Search the listing below for the word "computer" and copy each line that holds it.

§ STORED DATA:
--
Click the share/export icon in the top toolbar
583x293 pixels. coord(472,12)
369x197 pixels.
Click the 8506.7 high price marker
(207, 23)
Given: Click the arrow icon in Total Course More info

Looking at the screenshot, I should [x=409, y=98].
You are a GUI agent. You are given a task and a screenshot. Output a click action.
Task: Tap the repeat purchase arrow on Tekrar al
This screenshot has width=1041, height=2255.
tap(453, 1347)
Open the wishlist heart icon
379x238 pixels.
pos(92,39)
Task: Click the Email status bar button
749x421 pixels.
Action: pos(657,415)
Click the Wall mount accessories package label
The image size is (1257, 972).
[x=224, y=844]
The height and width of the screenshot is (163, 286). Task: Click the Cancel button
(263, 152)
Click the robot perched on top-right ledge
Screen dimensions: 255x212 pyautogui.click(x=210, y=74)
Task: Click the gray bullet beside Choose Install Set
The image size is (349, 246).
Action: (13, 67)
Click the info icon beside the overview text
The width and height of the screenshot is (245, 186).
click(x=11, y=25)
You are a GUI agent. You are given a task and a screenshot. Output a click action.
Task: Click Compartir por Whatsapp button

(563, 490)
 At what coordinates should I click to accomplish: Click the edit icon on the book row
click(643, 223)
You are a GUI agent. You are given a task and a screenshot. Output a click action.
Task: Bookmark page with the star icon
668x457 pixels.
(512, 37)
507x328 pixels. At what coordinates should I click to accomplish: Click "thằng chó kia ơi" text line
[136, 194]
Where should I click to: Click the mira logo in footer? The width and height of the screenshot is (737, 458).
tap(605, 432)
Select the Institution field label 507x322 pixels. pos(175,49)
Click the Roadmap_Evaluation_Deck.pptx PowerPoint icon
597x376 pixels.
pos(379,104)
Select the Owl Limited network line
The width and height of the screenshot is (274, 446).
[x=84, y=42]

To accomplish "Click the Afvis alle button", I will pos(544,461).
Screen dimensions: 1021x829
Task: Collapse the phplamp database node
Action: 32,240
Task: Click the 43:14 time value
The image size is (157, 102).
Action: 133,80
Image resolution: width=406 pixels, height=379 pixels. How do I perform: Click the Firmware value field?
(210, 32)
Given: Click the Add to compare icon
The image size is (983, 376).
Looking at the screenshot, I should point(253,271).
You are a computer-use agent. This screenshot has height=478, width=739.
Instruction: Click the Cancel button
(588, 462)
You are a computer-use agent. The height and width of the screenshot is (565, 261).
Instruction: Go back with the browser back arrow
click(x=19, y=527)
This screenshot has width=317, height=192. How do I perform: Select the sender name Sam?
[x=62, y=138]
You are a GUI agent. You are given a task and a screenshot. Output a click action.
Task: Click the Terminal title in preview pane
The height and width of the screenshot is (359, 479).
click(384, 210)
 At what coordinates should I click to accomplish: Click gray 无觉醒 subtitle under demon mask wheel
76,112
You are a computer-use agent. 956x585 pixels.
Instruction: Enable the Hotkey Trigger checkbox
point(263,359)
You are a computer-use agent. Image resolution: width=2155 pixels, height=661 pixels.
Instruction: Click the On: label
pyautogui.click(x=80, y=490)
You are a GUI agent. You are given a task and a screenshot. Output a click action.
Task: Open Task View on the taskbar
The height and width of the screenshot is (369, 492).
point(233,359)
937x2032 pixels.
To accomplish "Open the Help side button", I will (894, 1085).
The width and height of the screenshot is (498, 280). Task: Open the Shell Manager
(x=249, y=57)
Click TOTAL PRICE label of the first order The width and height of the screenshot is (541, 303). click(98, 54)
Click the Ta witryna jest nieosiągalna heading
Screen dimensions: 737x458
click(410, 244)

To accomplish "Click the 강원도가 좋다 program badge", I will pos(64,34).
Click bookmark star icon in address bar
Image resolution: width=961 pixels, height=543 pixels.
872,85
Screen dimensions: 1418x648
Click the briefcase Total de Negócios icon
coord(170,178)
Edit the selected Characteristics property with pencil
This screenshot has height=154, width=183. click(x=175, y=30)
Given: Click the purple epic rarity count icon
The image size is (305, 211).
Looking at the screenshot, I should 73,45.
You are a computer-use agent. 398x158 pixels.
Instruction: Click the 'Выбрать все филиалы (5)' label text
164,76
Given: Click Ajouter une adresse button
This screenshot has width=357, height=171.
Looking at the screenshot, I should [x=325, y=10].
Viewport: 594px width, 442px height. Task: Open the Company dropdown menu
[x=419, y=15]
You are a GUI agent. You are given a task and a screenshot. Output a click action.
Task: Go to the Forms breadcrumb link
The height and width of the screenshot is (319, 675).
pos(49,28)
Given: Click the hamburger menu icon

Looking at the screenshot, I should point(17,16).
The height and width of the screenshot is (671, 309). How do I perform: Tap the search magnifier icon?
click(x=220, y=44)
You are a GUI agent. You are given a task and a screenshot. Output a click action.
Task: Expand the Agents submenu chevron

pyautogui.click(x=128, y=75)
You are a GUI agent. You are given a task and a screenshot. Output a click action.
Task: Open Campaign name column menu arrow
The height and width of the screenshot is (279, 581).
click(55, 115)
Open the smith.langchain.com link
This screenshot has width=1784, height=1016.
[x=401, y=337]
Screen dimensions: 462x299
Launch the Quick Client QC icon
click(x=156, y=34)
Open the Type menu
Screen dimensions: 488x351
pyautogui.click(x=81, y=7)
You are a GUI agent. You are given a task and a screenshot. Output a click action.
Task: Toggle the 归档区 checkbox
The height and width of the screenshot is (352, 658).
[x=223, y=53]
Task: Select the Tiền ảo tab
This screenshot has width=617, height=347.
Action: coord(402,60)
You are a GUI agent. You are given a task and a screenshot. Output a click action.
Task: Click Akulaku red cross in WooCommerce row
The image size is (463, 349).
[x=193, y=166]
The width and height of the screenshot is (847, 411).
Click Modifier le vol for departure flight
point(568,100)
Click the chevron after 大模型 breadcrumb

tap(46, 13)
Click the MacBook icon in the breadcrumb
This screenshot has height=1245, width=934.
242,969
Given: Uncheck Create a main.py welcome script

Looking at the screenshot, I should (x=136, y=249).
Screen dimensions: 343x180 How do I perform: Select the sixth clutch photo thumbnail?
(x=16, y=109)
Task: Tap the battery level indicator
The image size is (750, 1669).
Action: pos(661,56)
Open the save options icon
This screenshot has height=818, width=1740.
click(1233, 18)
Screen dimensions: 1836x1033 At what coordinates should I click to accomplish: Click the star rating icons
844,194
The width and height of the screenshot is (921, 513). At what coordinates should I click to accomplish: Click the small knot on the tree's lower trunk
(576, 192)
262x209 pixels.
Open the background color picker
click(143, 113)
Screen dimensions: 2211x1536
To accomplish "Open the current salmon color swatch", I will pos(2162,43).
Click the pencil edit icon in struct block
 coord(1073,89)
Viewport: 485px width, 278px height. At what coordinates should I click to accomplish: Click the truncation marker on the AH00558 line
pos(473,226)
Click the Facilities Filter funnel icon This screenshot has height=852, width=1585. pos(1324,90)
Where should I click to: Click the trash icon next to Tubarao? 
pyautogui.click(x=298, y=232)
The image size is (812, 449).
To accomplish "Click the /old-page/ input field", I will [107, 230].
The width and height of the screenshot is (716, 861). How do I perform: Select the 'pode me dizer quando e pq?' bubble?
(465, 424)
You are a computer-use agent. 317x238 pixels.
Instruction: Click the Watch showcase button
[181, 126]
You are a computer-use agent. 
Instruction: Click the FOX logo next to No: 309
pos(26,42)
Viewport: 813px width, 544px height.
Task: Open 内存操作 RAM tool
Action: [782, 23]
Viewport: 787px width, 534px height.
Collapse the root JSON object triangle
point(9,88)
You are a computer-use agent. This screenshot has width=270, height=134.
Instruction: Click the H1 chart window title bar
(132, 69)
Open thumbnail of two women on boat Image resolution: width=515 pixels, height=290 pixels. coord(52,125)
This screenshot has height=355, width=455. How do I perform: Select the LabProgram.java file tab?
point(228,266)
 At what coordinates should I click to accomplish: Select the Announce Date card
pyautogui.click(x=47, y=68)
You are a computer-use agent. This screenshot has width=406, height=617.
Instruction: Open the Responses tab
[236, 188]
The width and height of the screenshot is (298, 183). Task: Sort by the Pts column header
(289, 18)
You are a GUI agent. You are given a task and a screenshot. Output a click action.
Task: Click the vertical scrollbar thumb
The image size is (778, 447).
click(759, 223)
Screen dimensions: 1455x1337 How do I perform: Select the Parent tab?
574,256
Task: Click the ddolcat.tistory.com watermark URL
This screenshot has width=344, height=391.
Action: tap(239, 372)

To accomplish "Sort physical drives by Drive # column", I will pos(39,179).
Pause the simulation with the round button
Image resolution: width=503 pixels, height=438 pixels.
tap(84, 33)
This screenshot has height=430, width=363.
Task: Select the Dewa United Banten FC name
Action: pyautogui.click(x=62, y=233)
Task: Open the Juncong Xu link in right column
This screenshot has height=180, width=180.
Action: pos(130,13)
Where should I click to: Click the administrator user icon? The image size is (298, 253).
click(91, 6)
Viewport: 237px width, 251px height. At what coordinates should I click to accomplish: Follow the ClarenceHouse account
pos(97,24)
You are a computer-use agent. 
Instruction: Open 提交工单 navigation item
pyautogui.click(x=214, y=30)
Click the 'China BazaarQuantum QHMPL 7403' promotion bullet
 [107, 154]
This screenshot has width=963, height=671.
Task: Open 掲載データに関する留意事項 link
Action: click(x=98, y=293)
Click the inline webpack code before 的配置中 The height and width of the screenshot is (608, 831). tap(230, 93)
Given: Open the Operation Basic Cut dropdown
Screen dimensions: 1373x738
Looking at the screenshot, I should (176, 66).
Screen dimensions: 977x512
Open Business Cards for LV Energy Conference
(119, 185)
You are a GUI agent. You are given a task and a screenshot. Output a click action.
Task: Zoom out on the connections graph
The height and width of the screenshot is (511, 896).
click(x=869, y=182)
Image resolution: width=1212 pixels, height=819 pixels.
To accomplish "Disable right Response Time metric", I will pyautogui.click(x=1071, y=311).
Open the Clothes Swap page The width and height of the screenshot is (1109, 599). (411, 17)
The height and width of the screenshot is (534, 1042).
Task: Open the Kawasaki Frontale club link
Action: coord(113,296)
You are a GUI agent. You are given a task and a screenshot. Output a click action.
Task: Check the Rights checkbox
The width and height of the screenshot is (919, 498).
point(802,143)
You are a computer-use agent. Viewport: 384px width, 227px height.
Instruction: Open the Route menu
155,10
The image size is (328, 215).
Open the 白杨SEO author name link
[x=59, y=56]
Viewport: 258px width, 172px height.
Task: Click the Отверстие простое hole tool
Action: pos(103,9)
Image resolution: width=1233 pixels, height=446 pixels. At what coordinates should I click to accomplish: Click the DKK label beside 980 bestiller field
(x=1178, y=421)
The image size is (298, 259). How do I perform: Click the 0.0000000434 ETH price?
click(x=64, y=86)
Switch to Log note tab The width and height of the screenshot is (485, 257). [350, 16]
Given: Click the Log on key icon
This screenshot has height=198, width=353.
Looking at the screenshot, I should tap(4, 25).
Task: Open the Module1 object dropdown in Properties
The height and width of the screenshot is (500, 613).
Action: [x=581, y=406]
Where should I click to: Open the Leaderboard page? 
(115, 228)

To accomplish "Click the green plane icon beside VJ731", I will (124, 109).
--
§ YOUR SOLUTION:
You are a computer-use agent. This screenshot has height=478, width=739.
You are a computer-use agent. The height and width of the screenshot is (565, 261).
You are a computer-use agent. 956x585 pixels.
You are a computer-use agent. Image resolution: width=2155 pixels, height=661 pixels.
You are a computer-use agent. 398x158 pixels.
You are a computer-use agent. 317x238 pixels.
You are a computer-use agent. 
You are a computer-use agent. This screenshot has width=270, height=134.
You are a computer-use agent. This screenshot has width=406, height=617.
You are a computer-use agent. 
You are a computer-use agent. Viewport: 384px width, 227px height.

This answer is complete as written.